Eir only became aware of a potential security breach after reading about it online

The company will contact 130,000 customers after at least 2,000 modems were compromised.

By Fora Staff

BROADBAND SUPPLIER EIR hasn’t ruled out the possibility that some of its customers’ data may have been accessed by hackers after a “vulnerability” was found in its equipment.

The company will contact 130,000 customers to advise them to reset their modems, adding that at least 2,000 devices have been breached to date.

Last weekend, it emerged that thousands of Eir subscribers’ data may be at risk of being stolen because of a fault with the internet hardware supplied by the company.

In a statement to TheJournal.ie, Eir confirmed that “approximately 30%” of its modems may have this “security vulnerability”.
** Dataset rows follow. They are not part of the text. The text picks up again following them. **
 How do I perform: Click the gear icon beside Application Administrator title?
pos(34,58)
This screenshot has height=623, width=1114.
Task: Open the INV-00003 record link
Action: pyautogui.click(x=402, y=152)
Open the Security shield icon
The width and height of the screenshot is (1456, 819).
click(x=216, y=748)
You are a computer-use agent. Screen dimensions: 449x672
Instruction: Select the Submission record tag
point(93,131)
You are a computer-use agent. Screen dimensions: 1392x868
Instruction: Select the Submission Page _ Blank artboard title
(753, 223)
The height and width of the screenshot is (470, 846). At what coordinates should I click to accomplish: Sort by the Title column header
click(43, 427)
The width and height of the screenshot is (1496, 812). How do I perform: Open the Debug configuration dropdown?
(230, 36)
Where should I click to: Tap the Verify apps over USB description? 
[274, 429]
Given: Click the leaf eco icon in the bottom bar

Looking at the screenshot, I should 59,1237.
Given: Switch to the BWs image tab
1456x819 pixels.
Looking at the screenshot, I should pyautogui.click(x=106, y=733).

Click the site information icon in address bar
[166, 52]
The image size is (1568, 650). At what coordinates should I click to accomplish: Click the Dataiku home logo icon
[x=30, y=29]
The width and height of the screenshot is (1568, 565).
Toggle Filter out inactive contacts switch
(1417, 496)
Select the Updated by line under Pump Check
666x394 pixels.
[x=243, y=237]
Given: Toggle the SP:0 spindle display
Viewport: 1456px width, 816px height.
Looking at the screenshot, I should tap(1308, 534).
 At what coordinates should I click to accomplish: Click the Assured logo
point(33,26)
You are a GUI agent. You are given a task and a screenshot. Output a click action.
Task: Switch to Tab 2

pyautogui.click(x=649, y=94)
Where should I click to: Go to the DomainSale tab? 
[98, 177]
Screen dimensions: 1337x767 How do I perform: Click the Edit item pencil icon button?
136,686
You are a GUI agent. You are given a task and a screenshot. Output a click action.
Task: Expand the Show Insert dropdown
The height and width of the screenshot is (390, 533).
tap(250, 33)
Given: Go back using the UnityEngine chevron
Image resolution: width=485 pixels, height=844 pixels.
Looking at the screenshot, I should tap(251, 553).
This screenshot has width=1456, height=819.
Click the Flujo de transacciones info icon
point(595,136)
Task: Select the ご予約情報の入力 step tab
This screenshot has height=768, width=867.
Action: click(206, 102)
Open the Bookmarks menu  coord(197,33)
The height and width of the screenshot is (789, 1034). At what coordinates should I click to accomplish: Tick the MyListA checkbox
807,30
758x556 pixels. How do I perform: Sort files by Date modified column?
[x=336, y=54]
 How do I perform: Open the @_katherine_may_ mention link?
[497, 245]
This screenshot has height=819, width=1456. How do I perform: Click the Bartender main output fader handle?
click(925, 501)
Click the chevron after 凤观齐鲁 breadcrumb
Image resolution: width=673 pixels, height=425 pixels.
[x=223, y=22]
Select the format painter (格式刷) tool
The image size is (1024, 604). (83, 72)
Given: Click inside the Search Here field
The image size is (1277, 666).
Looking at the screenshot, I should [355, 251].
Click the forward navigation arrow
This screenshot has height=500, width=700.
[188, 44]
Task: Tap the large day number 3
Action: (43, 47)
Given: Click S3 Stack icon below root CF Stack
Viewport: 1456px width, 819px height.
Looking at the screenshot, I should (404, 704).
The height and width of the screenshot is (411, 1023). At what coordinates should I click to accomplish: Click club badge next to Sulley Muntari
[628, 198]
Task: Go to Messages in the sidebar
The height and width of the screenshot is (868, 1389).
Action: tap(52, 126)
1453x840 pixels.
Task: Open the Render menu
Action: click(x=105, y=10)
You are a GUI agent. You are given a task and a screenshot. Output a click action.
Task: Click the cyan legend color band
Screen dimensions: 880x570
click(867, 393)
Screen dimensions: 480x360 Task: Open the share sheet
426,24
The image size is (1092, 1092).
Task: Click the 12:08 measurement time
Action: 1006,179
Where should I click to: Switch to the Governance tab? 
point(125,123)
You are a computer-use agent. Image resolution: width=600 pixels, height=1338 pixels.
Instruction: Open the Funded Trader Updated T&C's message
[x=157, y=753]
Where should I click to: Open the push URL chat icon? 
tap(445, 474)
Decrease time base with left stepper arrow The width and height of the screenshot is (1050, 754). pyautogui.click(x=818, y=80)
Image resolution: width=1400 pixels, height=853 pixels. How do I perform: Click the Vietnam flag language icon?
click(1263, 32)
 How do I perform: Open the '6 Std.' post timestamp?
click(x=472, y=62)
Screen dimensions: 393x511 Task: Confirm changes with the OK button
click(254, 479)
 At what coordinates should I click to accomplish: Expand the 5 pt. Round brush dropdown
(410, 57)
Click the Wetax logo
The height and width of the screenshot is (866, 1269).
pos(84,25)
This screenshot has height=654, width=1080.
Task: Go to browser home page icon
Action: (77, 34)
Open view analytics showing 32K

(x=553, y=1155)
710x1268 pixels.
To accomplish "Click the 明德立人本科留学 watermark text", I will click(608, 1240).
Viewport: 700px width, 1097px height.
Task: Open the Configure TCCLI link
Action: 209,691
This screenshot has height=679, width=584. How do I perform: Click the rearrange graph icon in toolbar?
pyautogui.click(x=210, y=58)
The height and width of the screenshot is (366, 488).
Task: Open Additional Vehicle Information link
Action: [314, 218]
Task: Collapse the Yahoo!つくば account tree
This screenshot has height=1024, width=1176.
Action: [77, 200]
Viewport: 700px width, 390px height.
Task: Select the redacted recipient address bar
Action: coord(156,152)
“Eir has been made aware of the potential security vulnerability concerning two of our broadband modems,” it said.

The company is advising all of its customers to reset their modems as a precaution. The 12-step guide to resetting the modem can be found here.

As of yet, Eir has no idea who was responsible for the hack. The company has informed the government and the Data Protection Commissioner of the case.

eircom rebrand Eircom CEO Richard Moat
Source: rian Lawless/PA Wire

Online post

Speaking on RTÉ’s Morning Ireland today, Eir’s director of communications Paul Bradley said that the company became aware of a potential security vulnerability after details surrounding the risks were posted on the internet.

“It came to light because there was a post online,” he said. Eir raised the issue with its supplier, which confirmed the security risk on 22 November.

“We immediately took steps to protect the customer,” he said.

He added that once the suspected malware was found on a number of devices, action was taken to reset the modems and secure the devices and customer data.

“What this means is that we have an indication that a third party tried to get unauthorised access. At this time, there’s no indication that any customer data has been accessed.”

When pushed on if it was possible customer data may have been accessed that Eir was not yet aware of, Bradley said that could be the case.

Along with the steps already taken by Eir, resetting the modem “should secure the device and solve the problem”, according to Bradley.

As for who was behind the attack, he said that “we don’t know who was responsible”.